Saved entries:
>>>>
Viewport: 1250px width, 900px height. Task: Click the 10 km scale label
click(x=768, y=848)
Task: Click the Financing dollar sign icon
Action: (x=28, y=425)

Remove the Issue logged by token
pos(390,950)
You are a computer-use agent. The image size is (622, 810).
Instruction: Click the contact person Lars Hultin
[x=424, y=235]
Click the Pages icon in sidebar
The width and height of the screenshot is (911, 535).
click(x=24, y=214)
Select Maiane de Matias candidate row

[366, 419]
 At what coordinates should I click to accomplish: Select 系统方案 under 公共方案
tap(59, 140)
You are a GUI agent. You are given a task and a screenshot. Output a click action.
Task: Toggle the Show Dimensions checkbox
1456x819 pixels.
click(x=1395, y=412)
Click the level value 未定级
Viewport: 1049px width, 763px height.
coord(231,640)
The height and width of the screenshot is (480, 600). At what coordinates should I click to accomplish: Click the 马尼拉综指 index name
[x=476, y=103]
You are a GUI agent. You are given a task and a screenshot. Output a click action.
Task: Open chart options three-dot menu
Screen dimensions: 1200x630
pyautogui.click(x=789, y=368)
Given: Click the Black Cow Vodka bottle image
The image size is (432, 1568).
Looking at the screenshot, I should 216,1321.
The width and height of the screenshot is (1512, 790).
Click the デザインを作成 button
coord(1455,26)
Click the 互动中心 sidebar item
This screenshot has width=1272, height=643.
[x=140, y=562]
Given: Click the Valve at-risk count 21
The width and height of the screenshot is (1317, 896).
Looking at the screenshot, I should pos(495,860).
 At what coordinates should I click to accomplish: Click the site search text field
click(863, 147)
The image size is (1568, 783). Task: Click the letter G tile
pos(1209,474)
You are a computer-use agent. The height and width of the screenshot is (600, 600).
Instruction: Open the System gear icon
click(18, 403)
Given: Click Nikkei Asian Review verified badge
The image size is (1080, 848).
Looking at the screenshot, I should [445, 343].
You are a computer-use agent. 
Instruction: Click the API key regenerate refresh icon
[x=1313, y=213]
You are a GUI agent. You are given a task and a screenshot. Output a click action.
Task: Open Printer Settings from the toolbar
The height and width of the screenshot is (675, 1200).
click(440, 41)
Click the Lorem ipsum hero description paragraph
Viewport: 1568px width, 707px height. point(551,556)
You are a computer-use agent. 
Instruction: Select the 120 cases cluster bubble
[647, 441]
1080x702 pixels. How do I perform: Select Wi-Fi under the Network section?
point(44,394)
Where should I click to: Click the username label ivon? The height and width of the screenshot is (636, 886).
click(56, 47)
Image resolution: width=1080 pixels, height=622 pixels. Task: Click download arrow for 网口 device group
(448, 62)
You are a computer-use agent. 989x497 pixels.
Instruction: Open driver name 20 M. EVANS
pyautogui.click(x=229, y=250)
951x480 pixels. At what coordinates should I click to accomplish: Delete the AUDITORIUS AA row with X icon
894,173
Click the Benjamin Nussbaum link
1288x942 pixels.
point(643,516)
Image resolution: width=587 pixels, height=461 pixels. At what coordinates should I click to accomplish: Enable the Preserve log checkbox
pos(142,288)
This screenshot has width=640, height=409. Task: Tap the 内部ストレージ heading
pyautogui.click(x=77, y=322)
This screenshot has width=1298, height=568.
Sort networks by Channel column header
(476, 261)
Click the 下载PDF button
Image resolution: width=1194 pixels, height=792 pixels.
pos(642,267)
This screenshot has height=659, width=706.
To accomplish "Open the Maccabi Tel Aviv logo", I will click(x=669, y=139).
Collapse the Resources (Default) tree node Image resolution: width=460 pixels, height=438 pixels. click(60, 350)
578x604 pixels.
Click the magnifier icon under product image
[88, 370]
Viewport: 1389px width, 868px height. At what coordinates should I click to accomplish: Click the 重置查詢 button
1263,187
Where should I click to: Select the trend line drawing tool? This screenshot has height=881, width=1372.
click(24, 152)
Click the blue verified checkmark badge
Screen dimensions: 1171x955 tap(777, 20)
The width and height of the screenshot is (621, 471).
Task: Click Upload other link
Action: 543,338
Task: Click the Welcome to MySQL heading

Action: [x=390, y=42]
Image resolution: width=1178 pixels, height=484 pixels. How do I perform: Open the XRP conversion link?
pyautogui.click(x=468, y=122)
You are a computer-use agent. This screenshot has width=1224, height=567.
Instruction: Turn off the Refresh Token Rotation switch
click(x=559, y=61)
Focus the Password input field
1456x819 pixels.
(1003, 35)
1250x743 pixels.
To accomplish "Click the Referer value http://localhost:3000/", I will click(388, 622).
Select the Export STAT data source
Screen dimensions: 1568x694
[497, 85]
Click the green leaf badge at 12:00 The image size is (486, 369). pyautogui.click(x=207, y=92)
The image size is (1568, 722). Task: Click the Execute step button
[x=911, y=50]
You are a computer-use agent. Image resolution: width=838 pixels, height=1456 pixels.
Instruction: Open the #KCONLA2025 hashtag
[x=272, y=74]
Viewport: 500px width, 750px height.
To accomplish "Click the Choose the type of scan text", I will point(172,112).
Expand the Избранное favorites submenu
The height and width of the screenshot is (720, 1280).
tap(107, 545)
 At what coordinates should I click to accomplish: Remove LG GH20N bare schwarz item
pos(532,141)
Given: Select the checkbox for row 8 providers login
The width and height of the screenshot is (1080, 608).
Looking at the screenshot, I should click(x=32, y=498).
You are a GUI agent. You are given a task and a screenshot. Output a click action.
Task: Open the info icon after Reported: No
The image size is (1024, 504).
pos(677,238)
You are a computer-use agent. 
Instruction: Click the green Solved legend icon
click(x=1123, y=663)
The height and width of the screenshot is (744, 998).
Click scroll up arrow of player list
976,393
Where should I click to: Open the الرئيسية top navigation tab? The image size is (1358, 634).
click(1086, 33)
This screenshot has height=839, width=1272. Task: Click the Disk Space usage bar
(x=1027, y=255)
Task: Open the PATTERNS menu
<<<<
_Exercise brief:_ All of the data above should be reproduced exactly.

_Result of the exercise:_
Viewport: 1250px width, 900px height. Task: Click the 10 km scale label
click(x=768, y=848)
Task: Click the Financing dollar sign icon
Action: (x=28, y=425)

Remove the Issue logged by token
pos(390,950)
You are a computer-use agent. The image size is (622, 810).
Instruction: Click the contact person Lars Hultin
[x=424, y=235]
Click the Pages icon in sidebar
The width and height of the screenshot is (911, 535).
click(x=24, y=214)
Select Maiane de Matias candidate row

[366, 419]
 At what coordinates should I click to accomplish: Select 系统方案 under 公共方案
tap(59, 140)
You are a GUI agent. You are given a task and a screenshot. Output a click action.
Task: Toggle the Show Dimensions checkbox
1456x819 pixels.
click(x=1395, y=412)
Click the level value 未定级
Viewport: 1049px width, 763px height.
coord(231,640)
The height and width of the screenshot is (480, 600). At what coordinates should I click to accomplish: Click the 马尼拉综指 index name
[x=476, y=103]
You are a GUI agent. You are given a task and a screenshot. Output a click action.
Task: Open chart options three-dot menu
Screen dimensions: 1200x630
pyautogui.click(x=789, y=368)
Given: Click the Black Cow Vodka bottle image
The image size is (432, 1568).
Looking at the screenshot, I should 216,1321.
The width and height of the screenshot is (1512, 790).
Click the デザインを作成 button
coord(1455,26)
Click the 互动中心 sidebar item
This screenshot has width=1272, height=643.
[x=140, y=562]
Given: Click the Valve at-risk count 21
The width and height of the screenshot is (1317, 896).
Looking at the screenshot, I should pos(495,860).
 At what coordinates should I click to accomplish: Click the site search text field
click(863, 147)
The image size is (1568, 783). Task: Click the letter G tile
pos(1209,474)
You are a computer-use agent. The height and width of the screenshot is (600, 600).
Instruction: Open the System gear icon
click(18, 403)
Given: Click Nikkei Asian Review verified badge
The image size is (1080, 848).
Looking at the screenshot, I should [445, 343].
You are a computer-use agent. 
Instruction: Click the API key regenerate refresh icon
[x=1313, y=213]
You are a GUI agent. You are given a task and a screenshot. Output a click action.
Task: Open Printer Settings from the toolbar
The height and width of the screenshot is (675, 1200).
click(440, 41)
Click the Lorem ipsum hero description paragraph
Viewport: 1568px width, 707px height. point(551,556)
You are a computer-use agent. 
Instruction: Select the 120 cases cluster bubble
[647, 441]
1080x702 pixels. How do I perform: Select Wi-Fi under the Network section?
point(44,394)
Where should I click to: Click the username label ivon? The height and width of the screenshot is (636, 886).
click(56, 47)
Image resolution: width=1080 pixels, height=622 pixels. Task: Click download arrow for 网口 device group
(448, 62)
You are a computer-use agent. 989x497 pixels.
Instruction: Open driver name 20 M. EVANS
pyautogui.click(x=229, y=250)
951x480 pixels. At what coordinates should I click to accomplish: Delete the AUDITORIUS AA row with X icon
894,173
Click the Benjamin Nussbaum link
1288x942 pixels.
point(643,516)
Image resolution: width=587 pixels, height=461 pixels. At what coordinates should I click to accomplish: Enable the Preserve log checkbox
pos(142,288)
This screenshot has width=640, height=409. Task: Tap the 内部ストレージ heading
pyautogui.click(x=77, y=322)
This screenshot has width=1298, height=568.
Sort networks by Channel column header
(476, 261)
Click the 下载PDF button
Image resolution: width=1194 pixels, height=792 pixels.
pos(642,267)
This screenshot has height=659, width=706.
To accomplish "Open the Maccabi Tel Aviv logo", I will click(x=669, y=139).
Collapse the Resources (Default) tree node Image resolution: width=460 pixels, height=438 pixels. click(60, 350)
578x604 pixels.
Click the magnifier icon under product image
[88, 370]
Viewport: 1389px width, 868px height. At what coordinates should I click to accomplish: Click the 重置查詢 button
1263,187
Where should I click to: Select the trend line drawing tool? This screenshot has height=881, width=1372.
click(24, 152)
Click the blue verified checkmark badge
Screen dimensions: 1171x955 tap(777, 20)
The width and height of the screenshot is (621, 471).
Task: Click Upload other link
Action: 543,338
Task: Click the Welcome to MySQL heading

Action: [x=390, y=42]
Image resolution: width=1178 pixels, height=484 pixels. How do I perform: Open the XRP conversion link?
pyautogui.click(x=468, y=122)
You are a computer-use agent. This screenshot has width=1224, height=567.
Instruction: Turn off the Refresh Token Rotation switch
click(x=559, y=61)
Focus the Password input field
1456x819 pixels.
(1003, 35)
1250x743 pixels.
To accomplish "Click the Referer value http://localhost:3000/", I will click(388, 622).
Select the Export STAT data source
Screen dimensions: 1568x694
[497, 85]
Click the green leaf badge at 12:00 The image size is (486, 369). pyautogui.click(x=207, y=92)
The image size is (1568, 722). Task: Click the Execute step button
[x=911, y=50]
You are a computer-use agent. Image resolution: width=838 pixels, height=1456 pixels.
Instruction: Open the #KCONLA2025 hashtag
[x=272, y=74]
Viewport: 500px width, 750px height.
To accomplish "Click the Choose the type of scan text", I will point(172,112).
Expand the Избранное favorites submenu
The height and width of the screenshot is (720, 1280).
tap(107, 545)
 At what coordinates should I click to accomplish: Remove LG GH20N bare schwarz item
pos(532,141)
Given: Select the checkbox for row 8 providers login
The width and height of the screenshot is (1080, 608).
Looking at the screenshot, I should click(x=32, y=498).
You are a GUI agent. You are given a task and a screenshot. Output a click action.
Task: Open the info icon after Reported: No
The image size is (1024, 504).
pos(677,238)
You are a computer-use agent. 
Instruction: Click the green Solved legend icon
click(x=1123, y=663)
The height and width of the screenshot is (744, 998).
Click scroll up arrow of player list
976,393
Where should I click to: Open the الرئيسية top navigation tab? The image size is (1358, 634).
click(1086, 33)
This screenshot has height=839, width=1272. Task: Click the Disk Space usage bar
(x=1027, y=255)
Task: Open the PATTERNS menu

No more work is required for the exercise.